The righteous will see and fear;
they will laugh at you, saying,
“Here now is the man
who did not make God his stronghold
but trusted in his great wealth
and grew strong by destroying others!”

There is no hint here that sharing in God’s perspective on the wicked is something his people just cannot do. We are told here this is a natural and acceptable response to those who shake their fist at God and refuse his overtures of love. Boice is again worth citing here:

“It is the lesson drawn from God’s judgment that keeps the laughter of the righteous from being what we would call mere selfish delight at the fall of some mighty enemy. This is not mockery at another person’s misfortune. It is satisfaction at the rightness of things when God intervenes to judge those who have done great harm to others.”

The true people of God are those who are after his own heart: they weep at what God weeps at, and rejoice in what God rejoices in – even laughs. They too weep for the lost, but they too rejoice when God’s justice is displayed and those who arrogantly mock and reject God finally get what they deserve.

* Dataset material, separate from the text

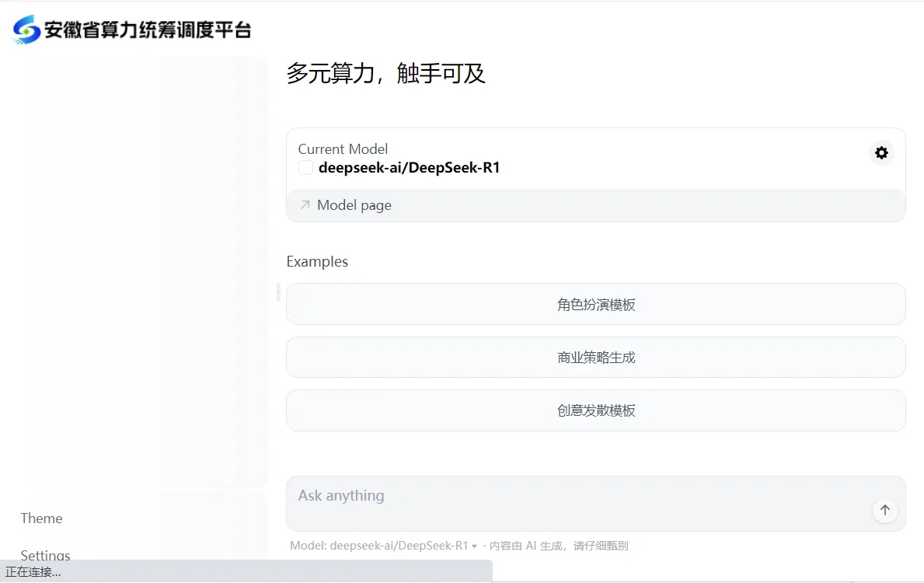Open model settings via the gear icon
The height and width of the screenshot is (583, 924).
[x=881, y=153]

So of course we pray for the lost, we seek the lost, and we weep for the lost. But there is also a place to rejoice when God executes judgment, as we find in places like Revelation 18:20: “Rejoice over her, O heaven, and you saints and apostles and prophets, for God has given judgment for you against her!”

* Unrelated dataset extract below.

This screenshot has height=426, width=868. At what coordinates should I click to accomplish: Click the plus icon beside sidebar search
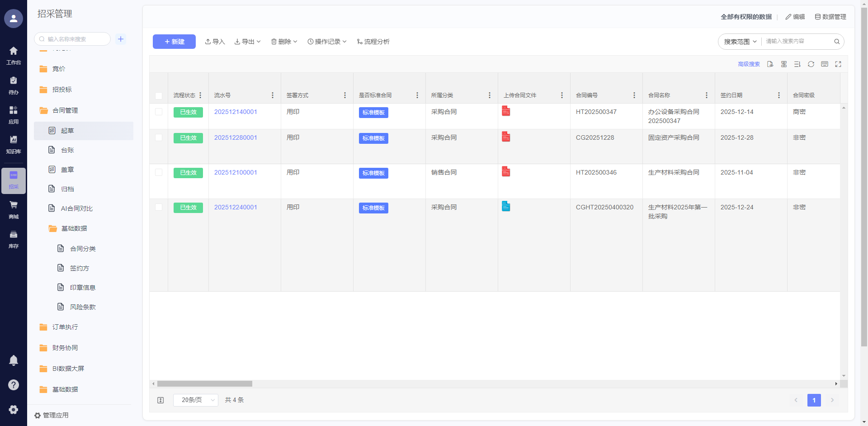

Seeing his justice performed is something to cheer the saints, just as seeing the wicked reject God is something that should break their hearts. But God has made full provision for the salvation of sinners. He did everything he possibly could in dying in their place at Calvary 2000 years ago.

Sinners – that is, every single one of us – can either embrace and accept that provision through faith and repentance, or can continue to shake the fist at him. But the whole gamut of God’s responses is fully acceptable: whether merciful wooing love, or just judgment and the outpouring of his wrath.

Believers can and should rejoice in both.